Music Industry

Spotify’s Label Partnerships Accelerate the End of Unlicensed AI Music Training

Credit: Outlever

Key Points

  • Spotify’s shift to licensed, artist first AI tools shuts down unlicensed training and pushes the AI music industry toward compliance as the new baseline.
  • Wei Hsueh, Co-Founder of AI licensing platform IntentBridges, explains that this pressure lets incumbents use licensed data as a competitive moat while forcing startups to rethink their approach.
  • He says the path forward is either to build inside an incumbent’s ecosystem or use emerging data marketplaces to license only what’s needed and create a focused, defensible niche.
Wei Hsueh - Co-Founder | IntentBridges
Now, once the models cross the baseline quality standard, it’s not about being better. It’s about being compliant enough to serve enterprise-grade clients.Wei Hsueh - Co-Founder | IntentBridges

Spotify’s move to build licensed, artist-first AI tools with the major labels didn’t just make headlines. It snapped the AI music world into a moment of reckoning. The era of unregulated data scraping is ending fast, and emerging AI companies are feeling the heat. Compliance has become the new entry fee, and anyone without licensed data is suddenly playing a much harder game.

Watching this shift unfold is Wei Hsueh, Co-Founder of IntentBridges. Today, his company is building the next generation of AI content licensing. But before that, he helped grow Criteo’s APAC app supply business from the ground up and later led Equativ’s APAC operations. That mix of monetization work and market building gives him a clear view of how GTM strategy is colliding with the rights holder economy now reshaping the AI music world.
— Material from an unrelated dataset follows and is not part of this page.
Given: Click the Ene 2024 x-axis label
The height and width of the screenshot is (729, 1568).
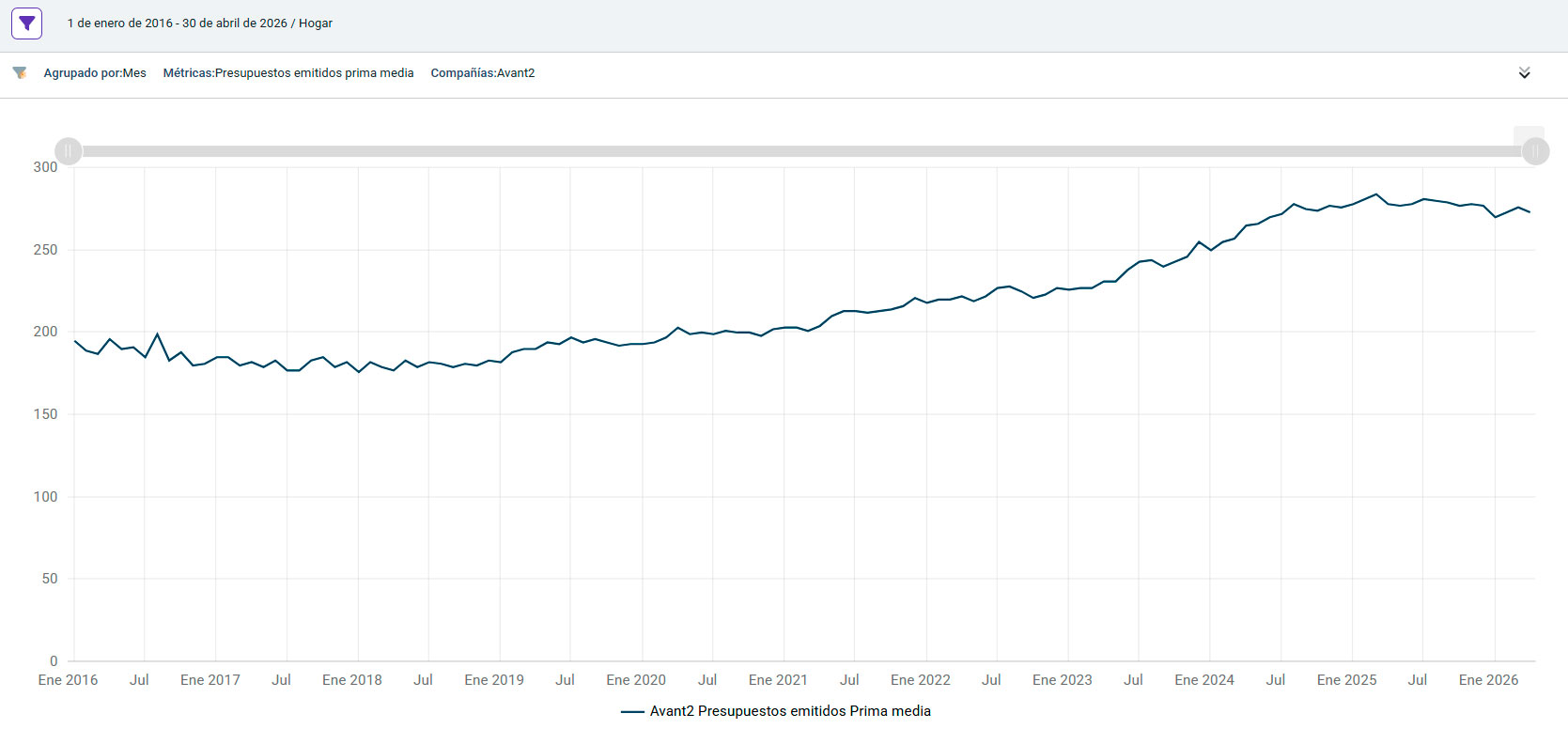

"Previously, AI generation itself was a breakthrough, but the quality wasn't there yet. Now, once the models cross the baseline quality standard, it’s not about being better. It’s about being compliant enough to serve enterprise-grade clients," Hsueh says. Eventually, once AI models reach a certain level of quality, the defensibility of a company's licensed data emerges as the key strategic battleground.

  • The Adobe playbook: Today, that pressure is driven largely by enterprise clients who prioritize legal safety, Hsueh explains. But it also creates a new competitive moat, raising the cost of entry for new competitors. "This is exactly what Adobe is doing. Because they have everything trained on licensed data, they can now use public earnings calls to differentiate themselves. They can highlight that those startups are not copyright-cleared, while they are, and ask enterprises which they would rather choose."

    Wei Hsueh - Co-Founder | IntentBridges
    What Spotify did had a ripple effect on the other AI startups. After that peer pressure moment, there was no room for anyone to use unlicensed data anymore.Wei Hsueh - Co-Founder | IntentBridges

    The market pressure Hsueh identifies is a force with immediate consequences. He points to a "ripple effect" where, within weeks of Spotify's announcements, other AI startups began falling in line.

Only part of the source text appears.